### PROBLEM STATEMENT:
Copy the material below word for word, leaving out the pictures.

### MATERIAL SHOWN:
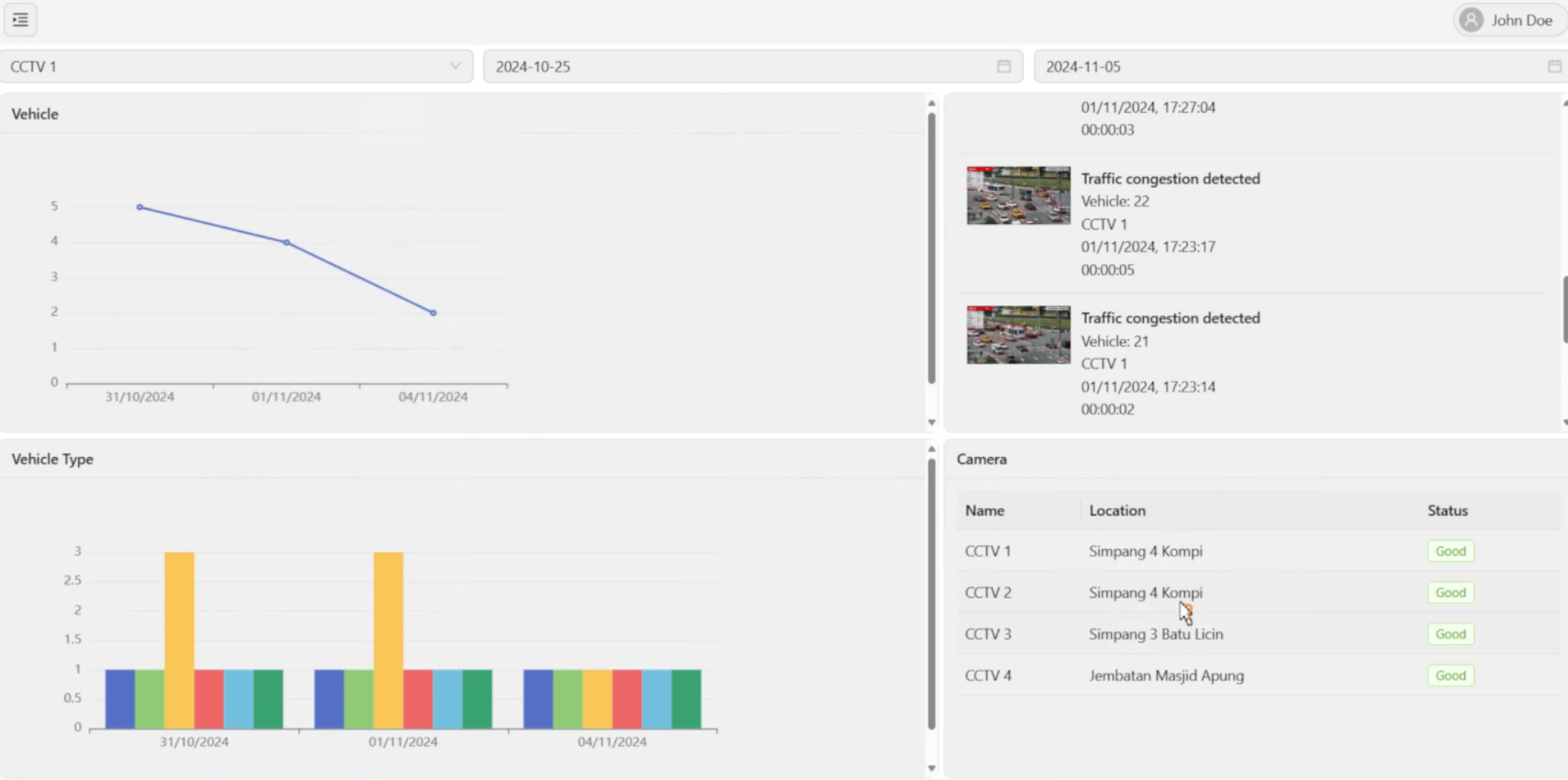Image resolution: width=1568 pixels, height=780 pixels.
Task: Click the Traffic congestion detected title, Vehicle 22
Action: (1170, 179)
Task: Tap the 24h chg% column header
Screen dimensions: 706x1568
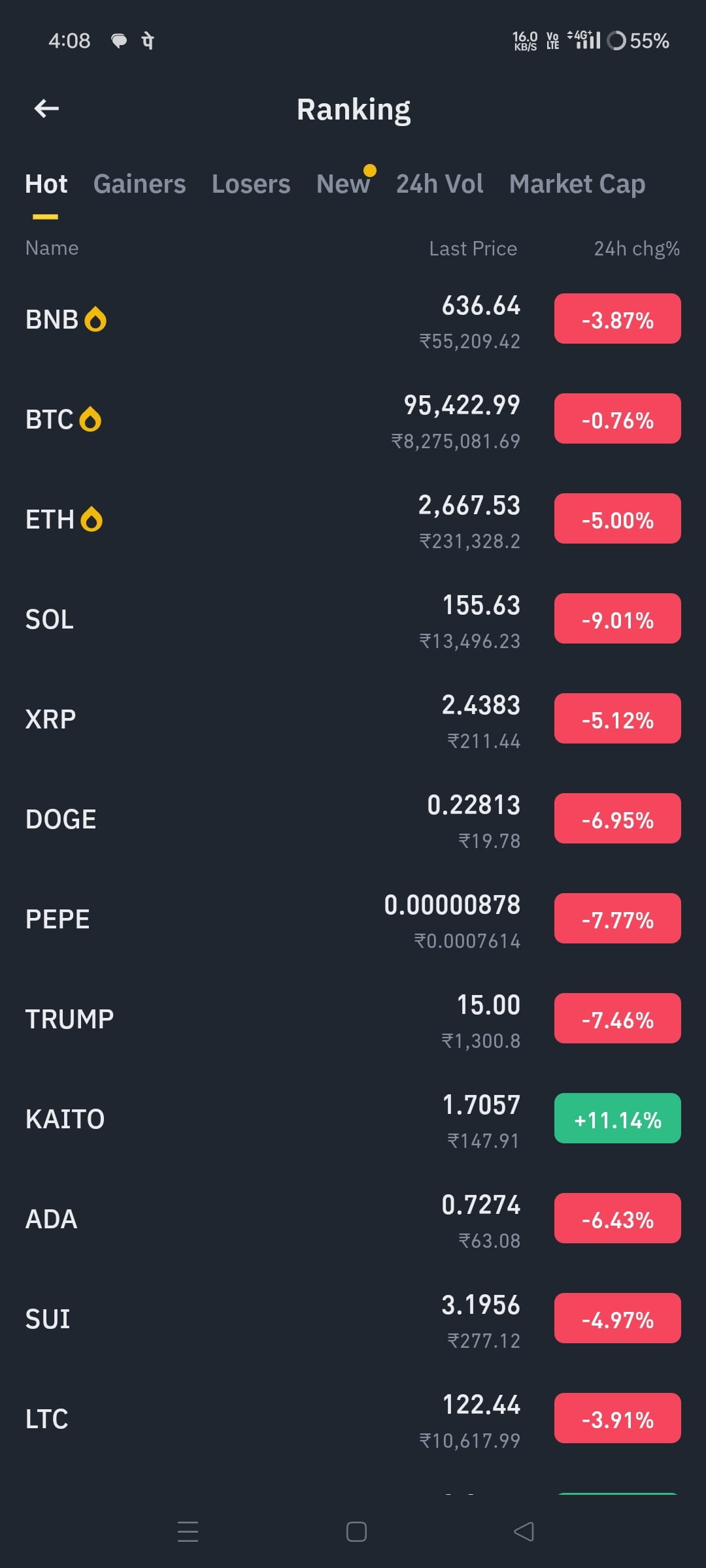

### TASK OUTPUT:
Image resolution: width=1568 pixels, height=780 pixels.
Task: Click the Traffic congestion detected title, Vehicle 22
Action: (1170, 179)
Task: Tap the 24h chg% column header
Screen dimensions: 706x1568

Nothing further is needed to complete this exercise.